**DOCUMENT EXTRACT**
========

Frequently Asked Questions

Why Are Foods Required to Be Tested?

The regulation requires that documentation demonstrating product safety be provided upon request. You must demonstrate that either pH, water activity, or both are sufficient to prevent dangerous bacteria from growing.

What Kind of Testing Do I Need to Do?

For products like salsas, pickled vegetables and fermented foods a pH test result of 4.6 or below is needed. For products like dehydrated foods a water activity test result of 0.88 or below is required.

I Want to Sell Baked Goods. Do I Need to Get a Water Activity or pH Test?

If your baked goods are non-potentially hazardous (i.e. no cream cheese frosting, custards, meringues, etc.) then the only documentation that you will need to provide is recipe formulation.

Where Can I Get My Product Tested?

Any number of Food Labs would be able to test your product. You can check around locally to see if anyone can provide that service. Otherwise ADEC Environmental Laboratory Services or Cooperative Extension Services can provide pH and water activity testing at a minimal cost. You can also purchase your own water activity or pH meter to test your product.

How Much Does It Cost to Get My Product Tested?
Testing costs may vary depending on where you get your product tested. Water activity and pH testing done through the ADEC Environmental Laboratory Services (a pH test is $20 and water activity is $10 per sample) or Cooperative Extension Services (pH test is $15 and water activity is $15 per sample).
Do I Need to Provide ADEC With a Copy of My Test Results?

No. You just need to keep a copy with you so you can demonstrate that the product is safe.

I Want to Sell My Product at this Week’s Farmer’s Market. There Isn’t Time to Get My Product Tested – Does That Mean I Can’t Sell?

You need to have proof, if asked, that the product you are selling is safe. Until you have that documentation your product is not considered safe.

Where Can I Sell My Finished Product?

The intention of the cottage food regulation is for the producer (the person making the product) to sell their product directly to the ultimate consumer. This means that the person who is purchasing the food from you is using that food for personal use and does not intend to resell it (to the best of your knowledge).

========

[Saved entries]
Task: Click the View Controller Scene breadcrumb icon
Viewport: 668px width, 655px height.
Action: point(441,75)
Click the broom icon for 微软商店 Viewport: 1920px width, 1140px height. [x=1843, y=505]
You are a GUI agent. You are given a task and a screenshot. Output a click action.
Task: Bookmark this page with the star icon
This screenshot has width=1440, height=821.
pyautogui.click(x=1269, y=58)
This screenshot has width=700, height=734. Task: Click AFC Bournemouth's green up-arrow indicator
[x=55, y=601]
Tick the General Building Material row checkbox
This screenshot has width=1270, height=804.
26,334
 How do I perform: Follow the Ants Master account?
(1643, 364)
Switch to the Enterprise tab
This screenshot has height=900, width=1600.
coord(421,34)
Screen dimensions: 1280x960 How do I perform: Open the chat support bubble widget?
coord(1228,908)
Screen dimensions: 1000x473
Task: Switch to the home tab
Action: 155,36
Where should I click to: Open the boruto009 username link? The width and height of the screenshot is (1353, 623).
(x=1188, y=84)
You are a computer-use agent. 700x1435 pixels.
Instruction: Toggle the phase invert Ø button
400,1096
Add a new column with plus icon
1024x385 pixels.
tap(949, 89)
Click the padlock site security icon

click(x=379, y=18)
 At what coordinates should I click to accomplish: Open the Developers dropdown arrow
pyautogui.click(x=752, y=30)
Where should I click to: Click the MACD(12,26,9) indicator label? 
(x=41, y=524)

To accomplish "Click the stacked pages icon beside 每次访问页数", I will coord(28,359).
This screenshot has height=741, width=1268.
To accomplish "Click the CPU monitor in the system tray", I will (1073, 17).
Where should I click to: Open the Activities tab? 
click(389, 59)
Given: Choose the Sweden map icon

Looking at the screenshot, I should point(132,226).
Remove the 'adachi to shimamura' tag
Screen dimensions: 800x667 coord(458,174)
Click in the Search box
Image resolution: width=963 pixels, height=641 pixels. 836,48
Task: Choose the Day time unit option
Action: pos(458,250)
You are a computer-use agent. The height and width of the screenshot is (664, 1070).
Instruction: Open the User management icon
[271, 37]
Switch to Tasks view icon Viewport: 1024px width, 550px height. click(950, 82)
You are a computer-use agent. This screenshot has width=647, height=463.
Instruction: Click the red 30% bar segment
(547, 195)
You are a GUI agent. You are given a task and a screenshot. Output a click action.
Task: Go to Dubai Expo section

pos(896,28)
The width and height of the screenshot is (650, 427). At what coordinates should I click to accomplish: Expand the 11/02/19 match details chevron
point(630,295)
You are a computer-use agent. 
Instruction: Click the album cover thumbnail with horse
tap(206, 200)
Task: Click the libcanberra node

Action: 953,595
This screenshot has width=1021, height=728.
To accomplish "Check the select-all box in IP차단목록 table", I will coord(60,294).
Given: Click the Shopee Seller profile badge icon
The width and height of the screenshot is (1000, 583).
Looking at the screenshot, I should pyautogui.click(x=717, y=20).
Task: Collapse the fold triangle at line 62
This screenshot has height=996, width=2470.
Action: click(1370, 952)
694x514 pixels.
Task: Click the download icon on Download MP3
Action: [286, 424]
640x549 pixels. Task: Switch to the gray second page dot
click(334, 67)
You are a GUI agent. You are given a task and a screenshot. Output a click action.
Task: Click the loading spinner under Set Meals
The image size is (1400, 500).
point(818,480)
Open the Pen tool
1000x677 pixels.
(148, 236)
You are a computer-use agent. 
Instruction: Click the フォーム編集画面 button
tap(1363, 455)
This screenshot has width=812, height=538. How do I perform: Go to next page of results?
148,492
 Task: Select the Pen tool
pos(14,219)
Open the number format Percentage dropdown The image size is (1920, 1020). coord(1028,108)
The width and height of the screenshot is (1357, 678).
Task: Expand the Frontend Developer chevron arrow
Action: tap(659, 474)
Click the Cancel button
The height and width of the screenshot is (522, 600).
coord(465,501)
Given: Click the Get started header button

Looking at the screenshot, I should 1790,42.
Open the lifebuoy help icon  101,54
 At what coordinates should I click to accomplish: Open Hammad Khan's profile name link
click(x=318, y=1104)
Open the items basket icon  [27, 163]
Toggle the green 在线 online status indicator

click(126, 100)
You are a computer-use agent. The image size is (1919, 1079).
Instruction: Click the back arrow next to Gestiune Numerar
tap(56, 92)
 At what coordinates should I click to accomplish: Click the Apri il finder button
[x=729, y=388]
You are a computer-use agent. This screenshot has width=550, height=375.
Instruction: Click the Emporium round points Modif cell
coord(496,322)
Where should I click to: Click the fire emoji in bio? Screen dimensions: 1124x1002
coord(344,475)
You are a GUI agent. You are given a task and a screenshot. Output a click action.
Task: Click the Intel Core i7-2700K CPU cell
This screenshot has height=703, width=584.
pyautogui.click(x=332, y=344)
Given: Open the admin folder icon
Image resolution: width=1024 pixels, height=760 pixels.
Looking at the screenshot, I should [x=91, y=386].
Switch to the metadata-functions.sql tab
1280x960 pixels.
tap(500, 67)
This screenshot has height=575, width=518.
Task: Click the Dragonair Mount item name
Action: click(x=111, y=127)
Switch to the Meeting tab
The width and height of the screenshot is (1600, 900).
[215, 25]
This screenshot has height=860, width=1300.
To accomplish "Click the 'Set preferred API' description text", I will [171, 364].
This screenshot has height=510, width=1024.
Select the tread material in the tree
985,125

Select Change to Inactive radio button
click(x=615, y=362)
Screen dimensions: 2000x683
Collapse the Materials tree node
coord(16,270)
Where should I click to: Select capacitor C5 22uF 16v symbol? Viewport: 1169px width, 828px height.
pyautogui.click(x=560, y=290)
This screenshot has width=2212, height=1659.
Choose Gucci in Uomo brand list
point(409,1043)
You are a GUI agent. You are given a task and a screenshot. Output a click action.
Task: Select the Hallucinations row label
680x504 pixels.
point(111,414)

========

**WORK TASK A**
Answer these questions using the cottage food FAQ:
(i) What pH test result is needed for products like salsas, pickled vegetables and fermented foods?
(ii) How much does a water activity test cost per sample through the ADEC Environmental Laboratory Services?
(iii) Instead of sending test results to ADEC, what does the FAQ say to do with them?
**WORK TASK B**
Set down the part of the cottage food FAQ starting with "Where Can I Get" and going on through "product is safe.".
**WORK TASK C**
Resume the cottage food FAQ from where it stops.

**RESPONSE A**
(i) 4.6 or below.
(ii) $10 per sample.
(iii) Keep a copy with you so you can demonstrate that the product is safe.

**RESPONSE B**
Where Can I Get My Product Tested?

Any number of Food Labs would be able to test your product. You can check around locally to see if anyone can provide that service. Otherwise ADEC Environmental Laboratory Services or Cooperative Extension Services can provide pH and water activity testing at a minimal cost. You can also purchase your own water activity or pH meter to test your product.

How Much Does It Cost to Get My Product Tested?
Testing costs may vary depending on where you get your product tested. Water activity and pH testing done through the ADEC Environmental Laboratory Services (a pH test is $20 and water activity is $10 per sample) or Cooperative Extension Services (pH test is $15 and water activity is $15 per sample).
Do I Need to Provide ADEC With a Copy of My Test Results?

No. You just need to keep a copy with you so you can demonstrate that the product is safe.

**RESPONSE C**
Products produced under the Cottage Food Exemption may be sold at Farmer’s Markets, Fairs, Bazaars, and other venues where the product is sold directly to the consumer.

Is There a Limit to the Amount I Can Sell?

The maximum gross sales from your exempt products cannot exceed $25,000 in a calendar year.

Can I Sell My Product Over the Internet?
No. You can advertise over the internet but the sales of your product must be direct in person to the consumer.
Do I Have to Label My Product?
There are specific labeling requirements associated with Cottage Foods. Foods sold under this exemption must have the statement “These products are not subject to state inspection.” The statement must be displayed on a card, placard, or sign that is conspicuously displayed on each food product that is packaged. An example of a placard can be found here: Cottage Food Placards (PDF).
Can I Sell My Product in a Retail Food Store (Such as a Convenience Store, Espresso Stand, or Temporary Food Booth)?
No. All food that is in a permitted food establishment (like an espresso stand or retail food facility) must come from an approved source. Because products that are produced under this exemption are not produced in a licensed and inspected facility, they are not considered an approved source and may not be sold in permitted food establishments.
I Have a Temporary Food Permit and Will Be Selling at a Local Event. Can I Use My Cottage Food in the Products That I Am Selling In My Temporary Food Booth?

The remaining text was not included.